Indeed, it is a typical Mets season. Yet the fact that the team was earnestly expected to challenge once again for the title makes it so much more bitter. Cespedes was, and is, more than the team’s star. He was the divine signal that a star wanted to be a Met, wanted to bring a title to Queens, wanted to perform for the fans at Citi Field.
What happened instead was a return to the horrifying normalcy that seeped into 2015 for a month before Cespedes drew his sword and vanquished it. Moreover, the first place Nationals are being led by the superstar version of ex-Met Daniel Murphy, who was so integral to the playoff push, with Oliver Perez in tow.
It’s the nightmare scenario. It’s real. It’s predictable.
Cespedes and Cabrera return to the lineup today. For how long is anyone’s guess. Walker is still riding the bench with a back issue that has lingered for days now and supposedly won’t require time on the DL. Believe it when you see it.
***
It is October 22nd, 2015.
That lone man in the crowd is Sandy Alderson, the architect of this team.

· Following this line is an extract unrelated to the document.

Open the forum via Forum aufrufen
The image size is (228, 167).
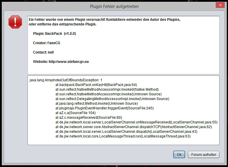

He's watching the party go by. pic.twitter.com/uf95ck2LpJ
— Jared Diamond (@jareddiamond) October 22, 2015
The Mets have just defeated the Cubs in the NLCS and punched their tickets to the World Series. Alderson watches his team celebrate at Wrigley Field, thinking to himself that this could be the team that wins it all for the first time since 1986.
It is August 19th, 2016. The Mets are a game below .500. Seth Lugo starts against the Giants in place of an ailing Matz. He is opposed by Johnny Cueto.
The Mets are 4.5 games out of a Wild Card spot. They are getting Yoenis Cespedes and Asdrubal Cabrera back. Once they are finished with the Giants, they will fly to St. Louis to play the Cardinals for three games.
It is August 19th. The Mets might have been slain by the Giants.